Personne ne prêta attention à elle.

- Merci d'être venus si vite.

Sa mère leur ouvrit la porte et les laissa entrer. Le plus jeune d'entre eux regarda autour de lui, de toute évidence impressionné par la splendeur du hall. Comme s'il se demandait comment on pouvait tomber fou dans une maison pareille.

Sa mère dispersa rapidement tous ses doutes.

- Je n'arrive plus à rien, avec elle. Elle est absolument impossible.

L'autre infirmier hocha gravement la tête.

- Pouvez-vous dire si elle est à nouveau en état de crise?

- Je ne sais pas. Elle ne cesse de proférer des accusations contre nous. Je sais qu'il ne faut pas la contrarier, mais...

Sa mère se mit la main devant les yeux. Sibylla entendit la porte du bureau s'ouvrir et, avant qu'il n'apparaisse sous la balustrade, elle reconnut le bruit des chaussons de son père sur le dallage. Il s'avança, la main tendue.

- Henry Forsenström.

- Hakan Holmgren. Nous sommes venus chercher Sibylla.

Il opina du chef.

- Oui, dit-il avec un soupir. Je crois que c'est ce qu'il y a de mieux à faire.

Sibylla se leva et commença à descendre l'escalier.

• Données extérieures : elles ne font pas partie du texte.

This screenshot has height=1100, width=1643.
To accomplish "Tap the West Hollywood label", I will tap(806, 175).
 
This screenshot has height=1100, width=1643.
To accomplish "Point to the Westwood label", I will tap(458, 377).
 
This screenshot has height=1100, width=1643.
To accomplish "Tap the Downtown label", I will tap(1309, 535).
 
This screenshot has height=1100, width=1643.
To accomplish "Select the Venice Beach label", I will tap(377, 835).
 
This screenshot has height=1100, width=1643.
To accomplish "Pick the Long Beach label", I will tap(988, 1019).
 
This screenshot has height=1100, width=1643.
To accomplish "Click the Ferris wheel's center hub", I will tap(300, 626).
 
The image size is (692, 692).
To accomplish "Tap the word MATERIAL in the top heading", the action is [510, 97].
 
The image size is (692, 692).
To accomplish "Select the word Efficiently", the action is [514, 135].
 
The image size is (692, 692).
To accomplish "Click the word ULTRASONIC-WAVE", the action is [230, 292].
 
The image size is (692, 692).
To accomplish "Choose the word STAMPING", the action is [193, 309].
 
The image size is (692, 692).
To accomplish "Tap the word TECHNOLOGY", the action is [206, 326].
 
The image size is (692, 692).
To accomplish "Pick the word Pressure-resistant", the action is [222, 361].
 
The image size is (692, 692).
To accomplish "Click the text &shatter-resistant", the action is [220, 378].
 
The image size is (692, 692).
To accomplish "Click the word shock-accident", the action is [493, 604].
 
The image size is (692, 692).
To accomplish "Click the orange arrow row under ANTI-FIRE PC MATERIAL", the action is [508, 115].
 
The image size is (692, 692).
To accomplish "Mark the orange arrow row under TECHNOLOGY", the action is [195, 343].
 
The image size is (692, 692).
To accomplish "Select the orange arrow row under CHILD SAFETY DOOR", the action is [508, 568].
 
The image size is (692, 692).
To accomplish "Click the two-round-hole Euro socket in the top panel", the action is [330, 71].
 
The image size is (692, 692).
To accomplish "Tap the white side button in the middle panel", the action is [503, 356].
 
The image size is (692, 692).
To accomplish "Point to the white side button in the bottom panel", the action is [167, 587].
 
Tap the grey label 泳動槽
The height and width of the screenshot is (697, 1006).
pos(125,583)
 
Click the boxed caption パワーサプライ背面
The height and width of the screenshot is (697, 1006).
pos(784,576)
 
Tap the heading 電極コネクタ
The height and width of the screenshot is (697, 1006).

- Me voilà, je suis prête.

Tous les regards se braquèrent vers elle. Sa mère fit un pas vers son mari et il passa un bras protecteur autour de ses épaules. Peut-être avaient-ils peur que leur fille ne soit prise d'une crise d'une sorte ou d'une autre. Lorsqu'elle fut en bas de l'escalier, le petit groupe se dispersa pour la laisser passer. Une fois sur le perron, elle se retourna. Les deux hommes n'avaient pas bougé d'un pouce.

- Alors, qu'est-ce que vous attendez?

Celui qui répondait au nom de Hakan Holmgren fit un pas dans sa direction.

- Eh bien, on y va. Tu as tout ce dont tu as besoin?

Sibylla ne répondit pas. Elle leur tourna le dos et se dirigea vers la voiture qui était parquée devant le perron. Sans dire un mot, elle ouvrit la portière et s'assit sur le siège arrière.

Les autres ne vinrent la rejoindre qu'au bout d'un moment. Sans doute avaient-ils besoin d'un petit briefing, avant de partir.

Elle s'abstint de les regarder à nouveau.

Ils pouvaient dire tout ce qu'ils voulaient sur elle, là-bas, elle s'en fichait complètement.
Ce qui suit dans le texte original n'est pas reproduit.